Con una diminuzione di una posizione nella classifica, per gli under 35 la realizzazione lavorativa è solamente all’ottavo posto tra le priorità, preceduta da valori con il rispetto, l’onestà, la libertà, l’amicizia, la sincerità e l’appartenenza familiare, indicati da un numero tra il 36% e il 50% degli intervistati: solo il 32% dei giovani indica il lavoro come una priorità, affiancandolo alla fedeltà amorosa e amicale.
Il report Ipsos: “Giovani dal lavoro cercano un’equa contribuzione”

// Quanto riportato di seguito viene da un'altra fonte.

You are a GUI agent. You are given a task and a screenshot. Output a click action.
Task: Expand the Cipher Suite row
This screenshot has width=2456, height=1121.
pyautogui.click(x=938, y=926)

Indagando su cosa significhi lavorare, la maggior parte degli intervistati ha indicato “una fonte di reddito“, seguita nelle preferenze da “un diritto” e – terzo nella scala valoriale – “un modo per affermare la propria indipendenza”. Ciò che maggiormente colpisce del report Ipsos è che tra i giovani è particolarmente diffuso un certo timore per il mercato del lavoro, con un 40% impaurito dallo sfruttamento che raggiunge quasi il 50% (esattamente il 48) guardando alle sole regioni meridionali; mentre il 28% teme di non avere più momenti liberi e un altro 24% che gli orari lavorativi diventino opprimenti. Affacciandosi al mondo del lavoro, sono sempre di più i giovani che guardano principalmente ad un’equa remunerazione – preferendo nel 30% dei casi una paga fissa unita ad una parte variabile – ma anche ai benefit aziendali, alla flessibilità, alla possibilità di richiedere lo smart working e al welfare aziendale.

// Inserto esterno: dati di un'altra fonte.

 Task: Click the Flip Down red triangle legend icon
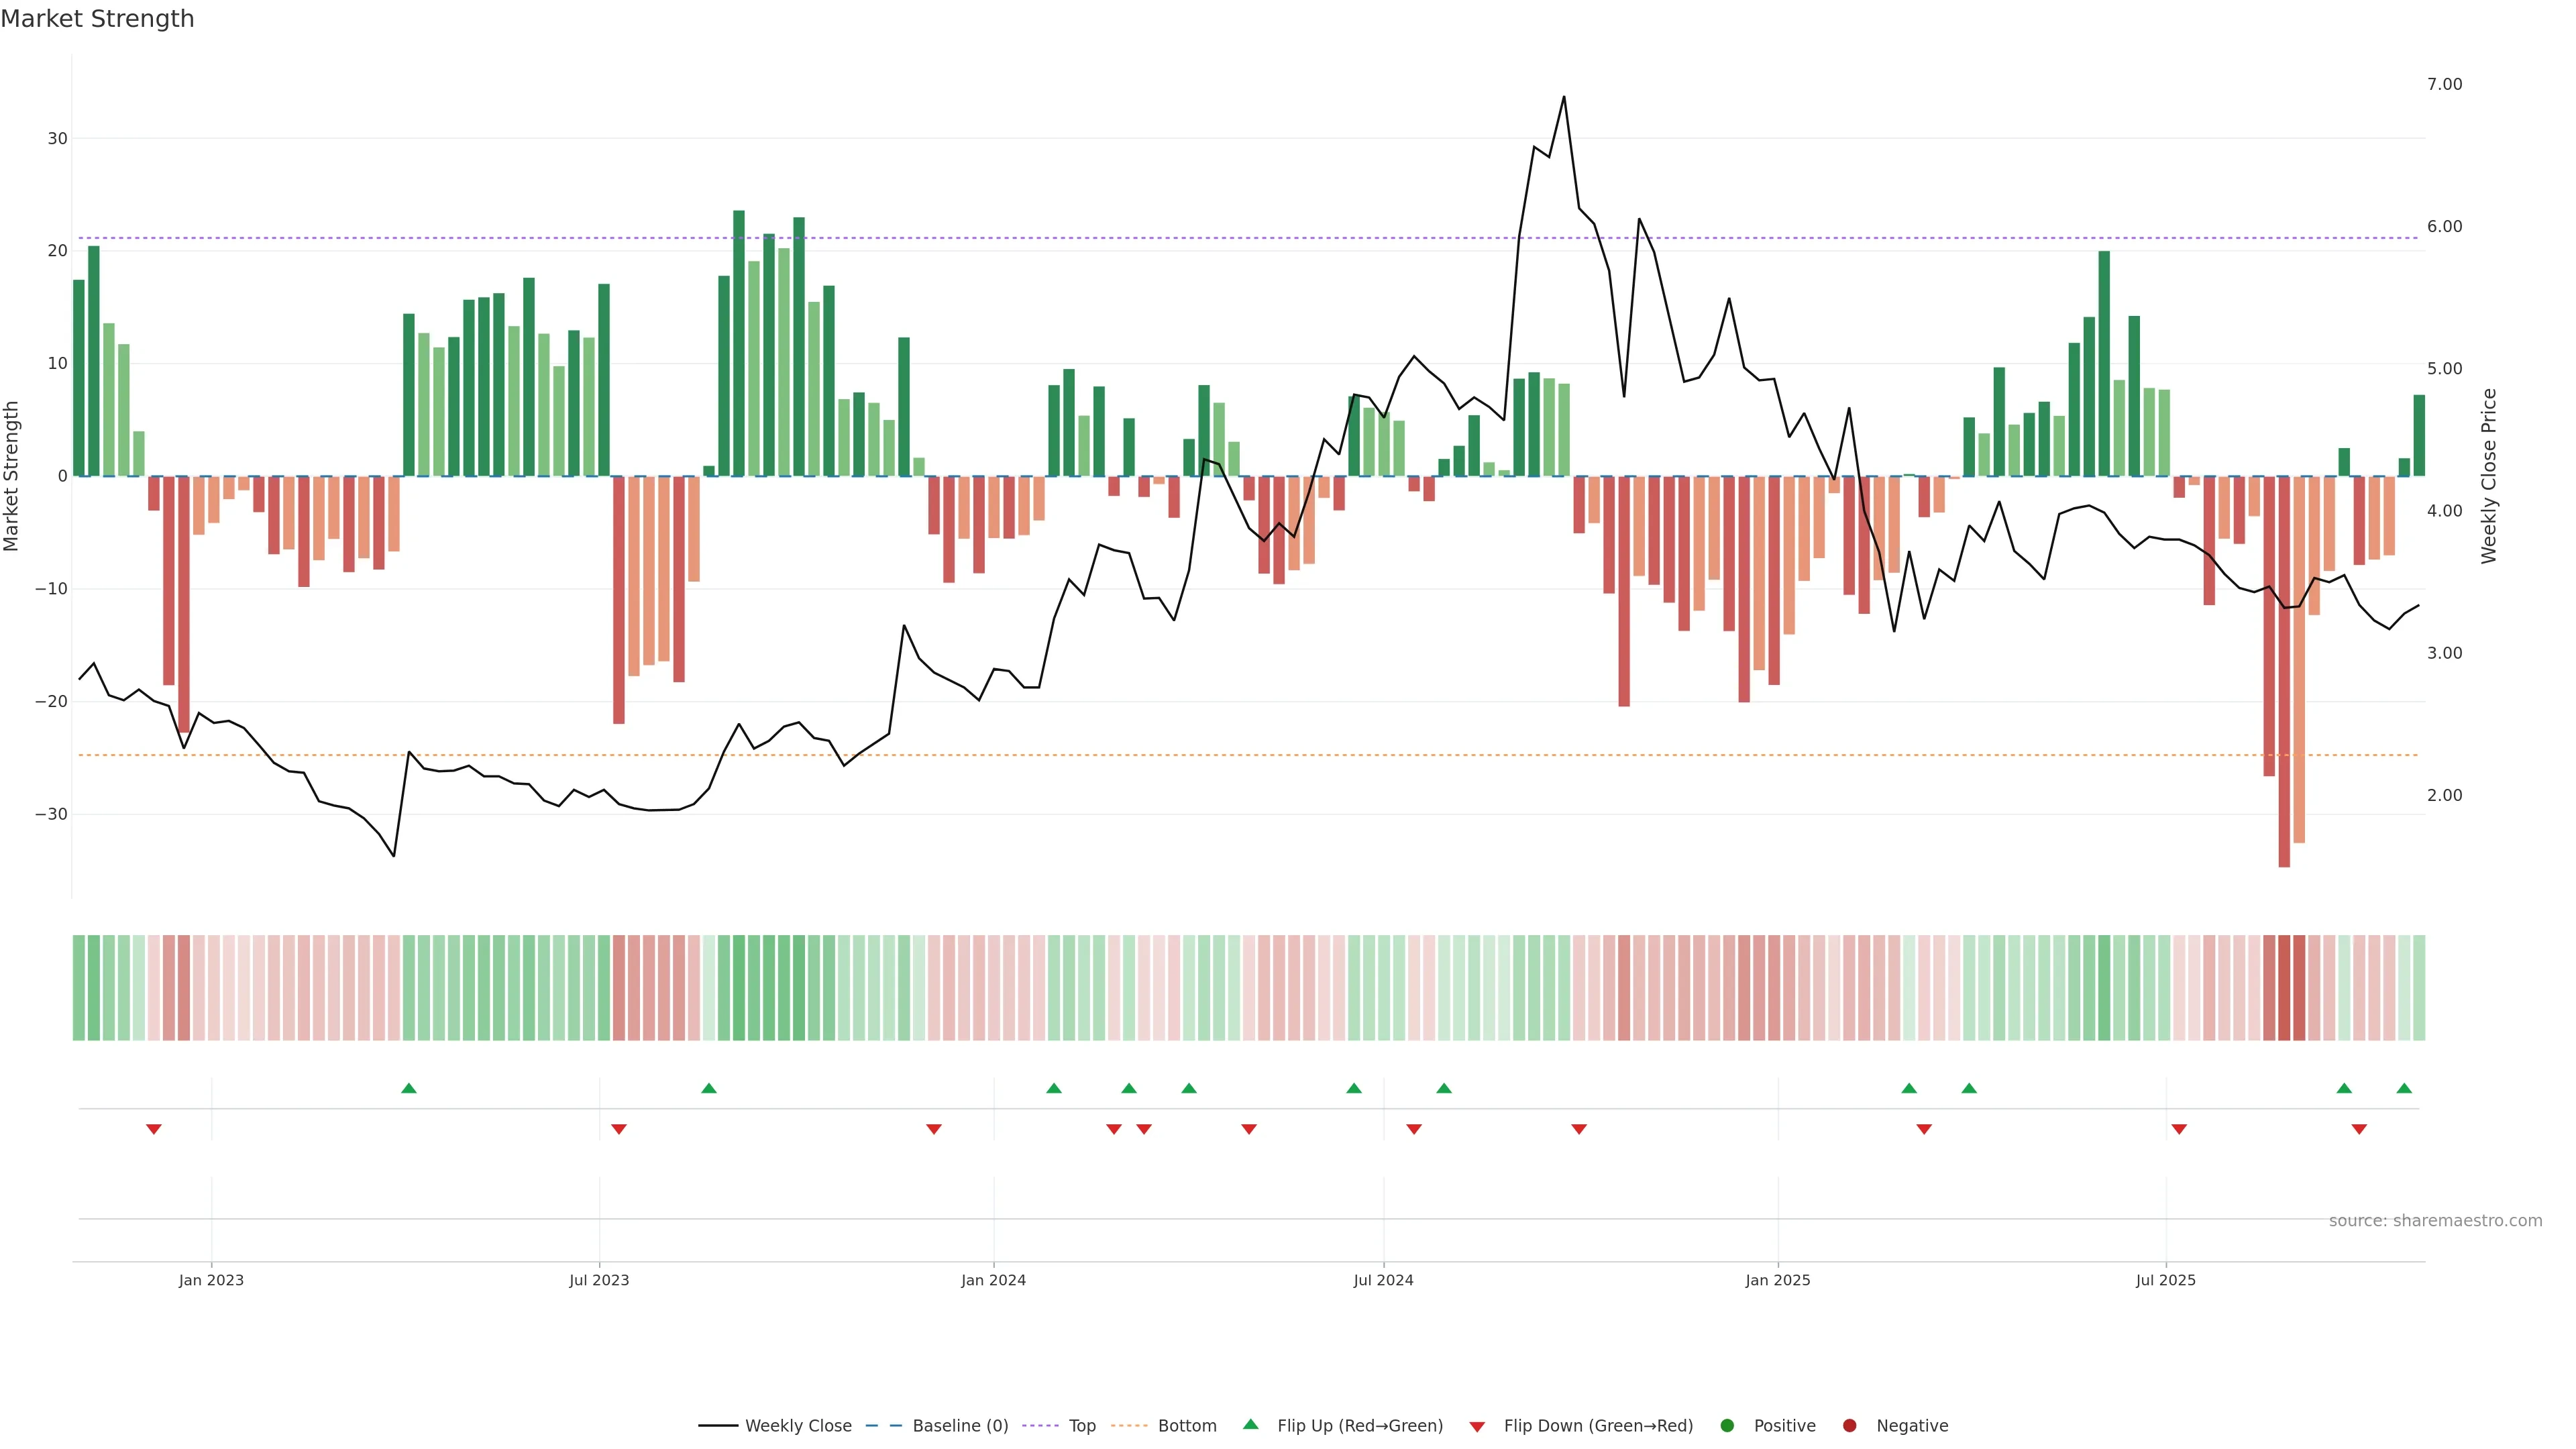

“L’impegno”, commenta il presidente di Adept Francesco Seghezzi interpellato dal Corriere, “sta perdendo la sua centralità in quanto tale per diventare uno strumento utile a realizzarsi fuori dal mondo professionale”, con i giovani che preferiscono spendere la paga del lavoro nella vita sociale, nelle serate fuori e in esperienze e beni di consumo. Non solo, perché negli under 35 sembra essere caduto il mito del posto fisso, sostituito da un “mercato più dinamico” nel quale i giovani preferiscono sfruttare le loro “competenze elevate” per cambiare lavoro non appena il vento della remunerazione soffia altrove.